İSRAİL FAKTÖRÜ"ABD, desteğini açıkladığı Şara yönetiminin düşmesini ister mi" sorusunu yanıtlayan Atabay ayrıca şunları söyledi: "İktidara getirdiklerini kendi istedikleri formata sokmaya çalışıyorlar. Eğer Şara kurban edilirse bunu YPG/PKK için yaparlar. Bir de İsrail'in tutumuna bakmak gerekiyor. İsrail, Suriye'nin bütünlüğünden yana değil. Parçalanmış ve kontrol edilemeyen bir coğrafya istiyor. ABD'de Yahudi lobileri bunun alt yapısını hazırlamıştır. İleride Şara'nın başına bir şey gelirse 'ABD olarak biz sorumlu değiliz, bunu öngörmüştük' diyebilirler. Son dönemde ABD'den, Şam yönetiminin YPG'lileri güvenlik gücü olarak ülkenin her yerinde kullanabilecekleri yönünde açıklamalar geldi. Bu ne anlama geliyor? Onlara yeni bir statü kazandırıyorlar. Buna da entegrasyon modeli denecek."
Emekli diplomat Uluç Özülker de ABD'nin dış politikada uyguladığı taktiklere değinirken, "Hazırlık var mıdır, yok mudur kestirmek mümkün değil. Trump'ın başkan olarak attığı adımlara baktığınız zaman; önce tehdit ediyor. Arkasından bakıyorsunuz yumuşamış. Burada bir gözdağı veriliyor. Korkanlar da otomatik olarak değişime giriyor. Ancak bu her zaman geçerli olmuyor. Şimdi ABD, İran'a savaş açabilir mi? Rusya devreye girecek, Çin gelecek" diye konuştu.

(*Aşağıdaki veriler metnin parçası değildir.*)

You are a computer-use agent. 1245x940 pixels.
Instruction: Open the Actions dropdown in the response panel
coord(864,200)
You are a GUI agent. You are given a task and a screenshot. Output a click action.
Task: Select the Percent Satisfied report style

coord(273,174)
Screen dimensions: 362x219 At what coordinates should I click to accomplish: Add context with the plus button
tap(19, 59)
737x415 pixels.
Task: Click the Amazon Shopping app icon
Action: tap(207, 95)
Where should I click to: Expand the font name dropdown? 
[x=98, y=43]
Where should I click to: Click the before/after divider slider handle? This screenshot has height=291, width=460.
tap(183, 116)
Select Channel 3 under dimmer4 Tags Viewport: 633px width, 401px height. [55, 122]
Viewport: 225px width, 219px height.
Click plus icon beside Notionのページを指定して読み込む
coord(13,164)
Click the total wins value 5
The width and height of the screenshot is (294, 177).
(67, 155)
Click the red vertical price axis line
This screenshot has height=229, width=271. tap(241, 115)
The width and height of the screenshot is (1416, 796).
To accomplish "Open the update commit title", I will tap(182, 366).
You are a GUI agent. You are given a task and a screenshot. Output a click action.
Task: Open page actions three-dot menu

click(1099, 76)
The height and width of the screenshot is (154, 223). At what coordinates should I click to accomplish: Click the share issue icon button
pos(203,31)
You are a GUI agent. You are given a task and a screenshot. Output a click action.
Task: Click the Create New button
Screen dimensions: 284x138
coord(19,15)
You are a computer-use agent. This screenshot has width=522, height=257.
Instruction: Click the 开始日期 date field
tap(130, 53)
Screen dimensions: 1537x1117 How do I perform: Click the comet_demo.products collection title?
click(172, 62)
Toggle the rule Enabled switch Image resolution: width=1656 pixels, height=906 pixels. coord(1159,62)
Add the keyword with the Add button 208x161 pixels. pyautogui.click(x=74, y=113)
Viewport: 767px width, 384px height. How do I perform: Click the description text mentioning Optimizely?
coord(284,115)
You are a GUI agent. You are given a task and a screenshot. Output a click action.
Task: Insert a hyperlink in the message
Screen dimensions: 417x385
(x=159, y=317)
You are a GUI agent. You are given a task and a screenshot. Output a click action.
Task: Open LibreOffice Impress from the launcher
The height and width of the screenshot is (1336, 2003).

İsrail faktörünü değerlendiren Özülker, şu bilgileri aktardı: "İsrail'in hangi noktada olduğunu da biliyoruz. Trump, Netanyahu için bir yandan 'aram açılıyor' diyor ama diğer taraftan bakıyorsunuz Biden'ın verdiği milyarlık mühimmatı yine teslim etti. 'Otur artık yerine' diyemiyor. Suriye'nin kuzeyinde aynı şey bizim için de geçerli. 'Bu işler hallolacak' diyor. Ama YPG neredeyse rejime savaş ilan edecek. Her zamanki gibi önce tehdit sonra yumuşama taktiği mi göreceğiz" dedi.